Ainsi, lorsque notre famille subit une tragédie, il est de notre responsabilité d’être là pour nos frères et sœurs dans leur chagrin et leur peine. Il y a deux semaines, lorsque le toit de la boîte de nuit Jet Set s’est effondré, au moins 231 membres de notre famille dominicaine ont perdu la vie et plus de 150 autres ont été blessés. La semaine dernière, en signe de solidarité, j’ai partagé leur deuil à Saint-Domingue avec leurs familles, non seulement en tant que maire de New York, mais aussi en tant que frère partageant leur douleur.
La nuit de l’effondrement du toit a été un moment douloureux pour de nombreux habitants de notre ville, et je savais que je ne pouvais pas simplement manifester mon soutien à distance. J’ai été honoré de rencontrer les premiers intervenants qui ont risqué leur vie pour porter secours. Je me suis rendu sur le site de la boîte de nuit Jet Set et j’ai déposé une couronne en signe d’amour pour le peuple dominicain. J’ai également discuté avec les familles et les membres de la communauté touchés, notamment les proches d’un détective retraité du NYPD décédé, car leur perte est aussi la nôtre.
J’ai également rencontré les dirigeants de la République dominicaine – son président, Luis Abinader, et le ministre des Travaux publics et des Communications, Eduardo Estrella – afin de leur apporter notre soutien et de voir comment la ville de New York peut contribuer aux efforts de reconstruction du pays. Le NYPD dispose déjà d’un poste de renseignement en République dominicaine qui apporte son aide dans toute la mesure du possible. J’ai également proposé mon aide personnelle pour tout mettre en œuvre afin d’empêcher qu’une telle situation ne se reproduise. Nous le devons à ceux que nous avons perdus.
En tant qu’homme de foi dans un pays de foi, mon dernier arrêt fut d’assister à la messe avec l’archevêque, Monseigneur Francisco Ozoria, à l’église San Antonio de Padua. Face à l’obscurité qui a suivi cette tragédie, j’ai prié pour que l’unité de notre esprit soit la lumière qui transformera notre douleur en but. Car ensemble, nous la surmonterons.
Les liens entre nos deux communautés ne sont jamais aussi forts qu’au lendemain d’une catastrophe. Ce fut le cas par le passé, des ravages causés par l’ouragan Fiona aux pertes humaines du vol 587, et c’est toujours le cas aujourd’hui. Ce que j’ai constaté lors de mon voyage – la vitalité remarquable du peuple dominicain malgré la perte, son amour de la vie et son courage inébranlable surmontant la tristesse – se retrouve également ici, à New York, ville où vivent près d’un million de Dominicains.

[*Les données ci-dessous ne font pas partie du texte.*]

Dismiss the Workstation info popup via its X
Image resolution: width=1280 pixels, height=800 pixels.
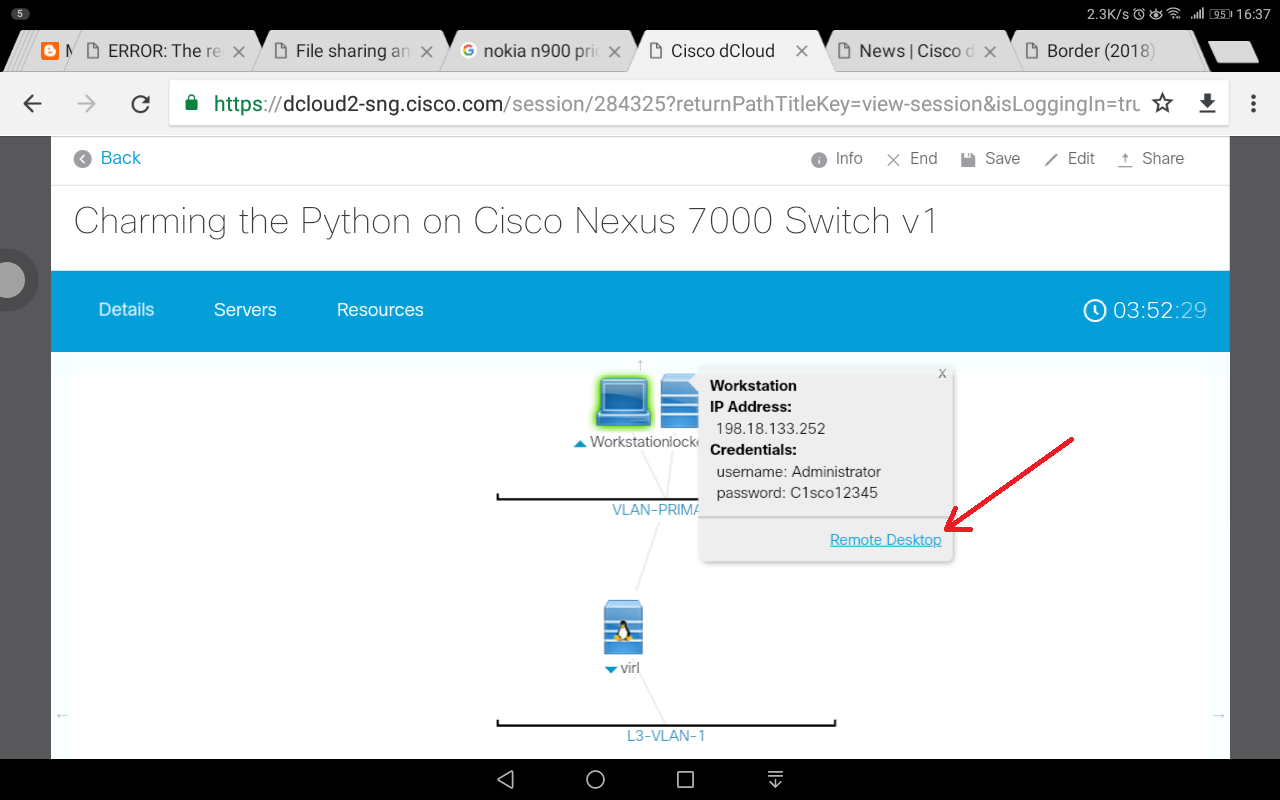(941, 373)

Aujourd’hui, chaque New-Yorkais porte un peu de la République dominicaine dans son cœur. Nos deux peuples comprennent la tragédie, mais nous sommes aussi forts et nous n’abandonnons jamais. Le Psaume 147 dit : « Il guérit ceux qui ont le cœur brisé et panse leurs blessures. » Que Dieu bénisse ceux que nous avons perdus et les survivants. Nos cœurs sont brisés, mais nous sommes aussi de tout cœur avec vous.